There is a side of Nigeria’s courtrooms that never makes it into the law reports. It lives instead in hushed conversations between lawyers after hearings, in the prayer circles some barristers quietly observe before major submissions, and in the stories that circulate among the legal community like an open secret no one wants to formally acknowledge. Those stories are now finding a more public voice, and what they reveal is a legal profession navigating not just the pressures of powerful clients and political interference, but what many practitioners describe as spiritual warfare.
The conversation was thrust into the open when an unidentified Nigerian lawyer, in a video that went viral on X and Instagram, made an unusual appeal to litigants. His message was direct: stop directing spiritual attacks at opposing lawyers. “If you have a problem with someone and the case is already in court, and you still want to report the matter to your ‘juju’, leave the opponent’s lawyer out of it. Stop attacking the lawyers spiritually; attack your opponent only. Lawyers are just doing their job,” he said. The video sparked widespread ridicule, sympathy, and debate in equal measure. But behind the jokes, many lawyers recognised an experience they had quietly lived through themselves.

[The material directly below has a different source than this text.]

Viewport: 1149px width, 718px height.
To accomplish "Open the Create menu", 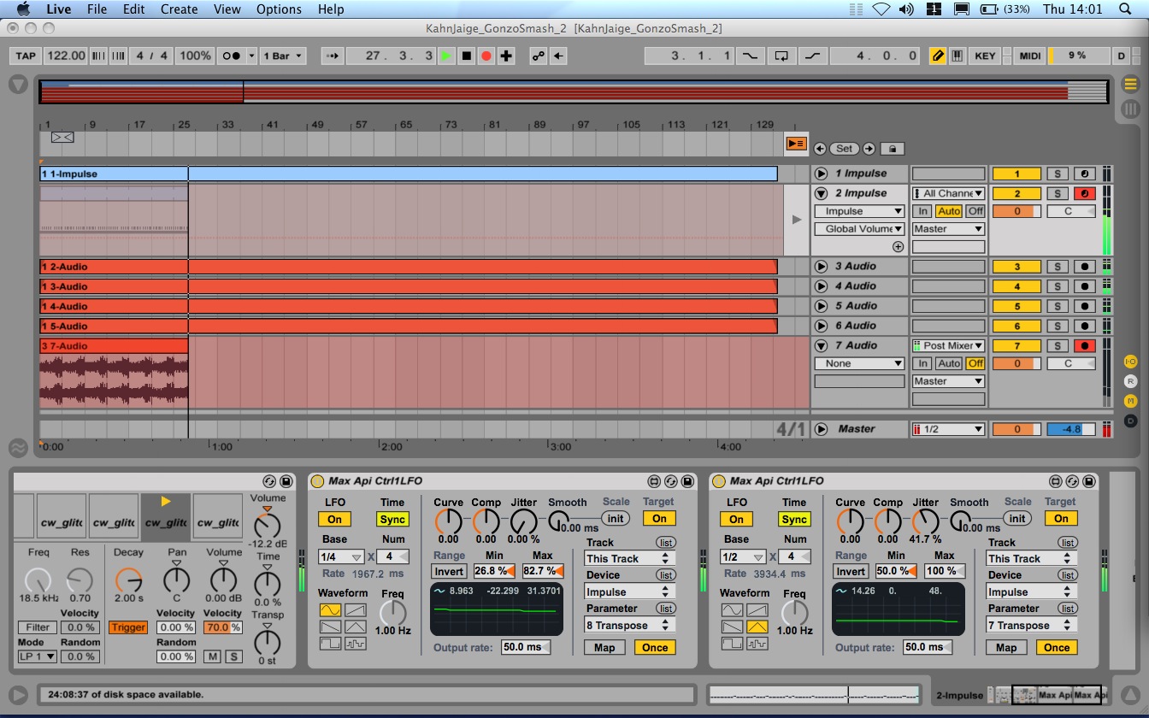I will click(179, 9).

Joyce, a retired Federal High Court judge from Imo State, is one of them. Now 76, she recalls sitting on the bench during a murder case involving the only male child of his parents when something unexplainable happened. “When the second case was called, I was preparing to listen to the submissions, and that was the last case for the day. I became unusually still and quiet, staring ahead without speaking for a long time. For several minutes in the courtroom, I was blank and confused. I did not know where such a feeling came from, but I was unable to proceed with the case, and I had to adjourn it to a later date.” She was unambiguous about her interpretation: “I knew it wasn’t ordinary; I knew where it was coming from.”
Then there is Emeke Omogiafo, a Delta-based litigation lawyer who says he used to dismiss spiritual warfare talk entirely — until he collapsed mid-submission during a land dispute case in 2021. He described weeks of disturbing occurrences: a car that inexplicably refused to start, tyres that burst in his parking lot overnight, and a recurring sensation of pressure on his chest while sleeping. He eventually woke up in a hospital, his blood pressure dangerously low, with no medical explanation forthcoming. “I used to mock colleagues who said they fortified themselves spiritually before major cases, but not anymore. Now I know better. Law may be a profession of logic and evidence, but in Nigeria, there are forces logic cannot explain.”
These accounts are neither rare nor entirely dismissed within legal circles. Human rights lawyer Festus Ogun recounted falling ill after shaking hands with an opposing party following a favourable ruling. Lawyer Chukwuemeke Ogbuobodo argues that courtroom collapses, memory lapses, and unexplained absences are often misconstrued as incompetence when they are, in his view, something far less rational to explain. “Sometimes, a lawyer can attend court to defend his client but end up not knowing what to say or do during the proceedings,” he said.
The legal establishment, for its part, is firm. Sections 210 to 213 of Nigeria’s Criminal Code criminalise acts of witchcraft and charm use intended to obstruct lawful conduct. Human rights lawyer Deji Adeyanju is categorical: “The idea of clients using ‘juju’ or supernatural means to target a lawyer on the opposing side is both legally and ethically unacceptable.” Courts, he notes, decide on facts and statutes, not curses.
And yet the stories persist. In a country where faith saturates every corner of public and private life, the courtroom has never been purely secular in the minds of those who inhabit it. Whether the attacks are real or the product of stress, superstition, and suggestion, their effect on the people who believe in them is entirely concrete. In that sense, Nigeria’s legal profession is fighting battles that no law degree fully prepares anyone for.